* **Excerpted data**
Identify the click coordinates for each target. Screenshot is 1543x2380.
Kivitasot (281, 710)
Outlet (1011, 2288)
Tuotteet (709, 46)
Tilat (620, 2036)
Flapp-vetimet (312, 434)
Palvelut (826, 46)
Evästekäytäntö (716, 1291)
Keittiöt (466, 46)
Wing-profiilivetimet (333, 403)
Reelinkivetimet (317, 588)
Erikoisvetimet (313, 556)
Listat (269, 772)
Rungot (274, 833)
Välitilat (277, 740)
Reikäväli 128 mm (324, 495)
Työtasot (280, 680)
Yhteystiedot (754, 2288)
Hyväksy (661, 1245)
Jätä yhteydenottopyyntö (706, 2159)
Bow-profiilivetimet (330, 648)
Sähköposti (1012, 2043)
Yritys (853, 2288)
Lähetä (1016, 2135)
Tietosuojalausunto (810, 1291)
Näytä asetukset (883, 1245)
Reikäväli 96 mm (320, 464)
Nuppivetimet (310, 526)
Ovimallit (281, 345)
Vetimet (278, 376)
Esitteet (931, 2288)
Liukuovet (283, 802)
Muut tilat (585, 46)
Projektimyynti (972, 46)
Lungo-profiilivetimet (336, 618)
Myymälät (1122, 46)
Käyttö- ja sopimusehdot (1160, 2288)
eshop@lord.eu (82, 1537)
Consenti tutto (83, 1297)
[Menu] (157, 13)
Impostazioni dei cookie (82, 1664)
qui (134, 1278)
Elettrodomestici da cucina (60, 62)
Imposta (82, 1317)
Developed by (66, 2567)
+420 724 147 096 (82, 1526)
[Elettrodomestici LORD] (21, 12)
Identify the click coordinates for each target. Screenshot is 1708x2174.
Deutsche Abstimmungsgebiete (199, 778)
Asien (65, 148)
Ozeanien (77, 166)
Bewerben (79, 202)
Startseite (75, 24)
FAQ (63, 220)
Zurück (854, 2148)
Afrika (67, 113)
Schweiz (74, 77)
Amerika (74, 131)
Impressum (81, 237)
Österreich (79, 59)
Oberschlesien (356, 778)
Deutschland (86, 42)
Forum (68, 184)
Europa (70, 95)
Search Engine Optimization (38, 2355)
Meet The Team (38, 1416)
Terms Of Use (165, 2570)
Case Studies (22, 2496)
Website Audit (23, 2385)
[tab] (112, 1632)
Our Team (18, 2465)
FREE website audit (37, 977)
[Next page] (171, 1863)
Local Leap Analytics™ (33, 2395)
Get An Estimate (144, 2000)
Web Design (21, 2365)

* **Required action**
Exactly as written, reproduce the lines of the data above from the first line through the line where "Yhteystiedot (754, 2288)" appears.

* **Written answer**
Identify the click coordinates for each target. Screenshot is 1543x2380.
Kivitasot (281, 710)
Outlet (1011, 2288)
Tuotteet (709, 46)
Tilat (620, 2036)
Flapp-vetimet (312, 434)
Palvelut (826, 46)
Evästekäytäntö (716, 1291)
Keittiöt (466, 46)
Wing-profiilivetimet (333, 403)
Reelinkivetimet (317, 588)
Erikoisvetimet (313, 556)
Listat (269, 772)
Rungot (274, 833)
Välitilat (277, 740)
Reikäväli 128 mm (324, 495)
Työtasot (280, 680)
Yhteystiedot (754, 2288)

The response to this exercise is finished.